Understanding the True Costs of Poor Resource Management in Business

Flatlining financials? Delivery delays? Forecasting fails? Your business might be counting the cost of poor resource management. But you can fix it.

We’re about to let you in on some resource management earned secrets that will save your business time, money, and risk. 

For once, we’re not talking about the benefits of resource planning here. We’re looking at the flipside – the cost of poor resource management to your business – financially, operationally, and reputationally. 

But don’t worry. It’s not all doom and gloom. For everywhere you’re hemorrhaging cash, talent, or time, we’ve got the perfect way to staunch the flow. Let’s go!

The flat line – financial penalties and falling profits 📉

In resource-heavy organizations, people are your biggest investment. But they’re also your biggest opportunity to drive profit. Resource management is about doing that in the most efficient way, so you maximize the ROI of your people. Do it well and you’re on the path to healthy profits. But do it badly and your budget will bleed out. 

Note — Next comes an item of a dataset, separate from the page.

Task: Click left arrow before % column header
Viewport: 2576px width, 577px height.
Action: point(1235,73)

Underutilization erodes profit margins

The Resource Management Institute calculates that a 1-point increase in resource utilization could bring in over $1.2m in additional revenue (in a 300-person business with an average $200-an-hour bill rate). 

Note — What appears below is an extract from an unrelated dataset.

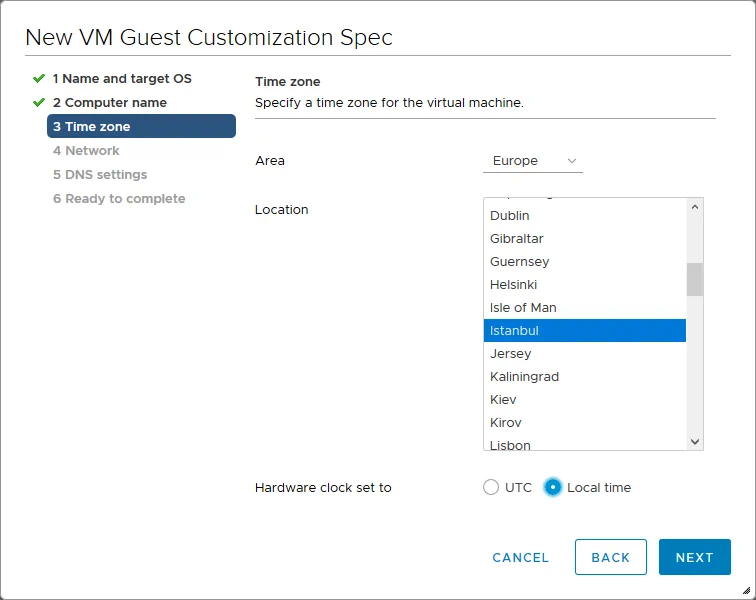
Task: Open the Area dropdown showing Europe
Action: (x=531, y=161)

If your business is experiencing low or inconsistent utilization rates due to poor resource management, that’s how much it could cost you. Even small dips in utilization can cause significant revenue loss over time.

The fix

  • Monitor utilization for fluctuations and room for improvement. 
  • Target 85% utilization rate to allow for maximum productivity without burnout.
  • Balance workload between staff to ensure no-one is over- or under-utilized.

Misaligned resources impact profits

Profit profitability relies on accurately aligning people to projects – the classic golden triangle of ‘right people, right projects, right time’. Accuracy is essential to maximizing the ROI of a project

If you assign people at the wrong time, for example, they could be twiddling their thumbs waiting, doing non-billable work, and eating into your profit margins. Or if you assign the wrong person to a task – say a senior designer when a junior would do – that also eats into your budget. Meanwhile, assigning unqualified resources can cause delays and quality issues. 

The fix

  • Ensure exact resource needs are understood before staffing your projects.
  • Create a Resource Breakdown Structure to capture needs in a standardized way.
  • Consult experts and historical project data to accurately determine the skills and time required.

The wrong resources increase costs 

Another financial risk is when you don’t have the resource insights to make cost-effective staffing decisions. This undermines project cost control and sends budgets spiraling. 

Resource management data tells you which skills are most in demand, identifies skills gaps, and lets you fill those gaps most cost-effectively. Like upskilling existing staff rather than hiring skills externally. Or recruiting new team members in good time rather than reactively appointing expensive short-term contractors. 

Sadly, poor resource management means you don’t have this information available to you for this type of strategic workforce planning, leading to over-reliance on overly expensive resources.  

The fix

  • Use skills gap analysis and utilization data to identify talent shortages.
  • Implement cost-effective methods to develop and upskill employees in-house.
  • Ensure resource managers and HR communicate for timely recruitment processes.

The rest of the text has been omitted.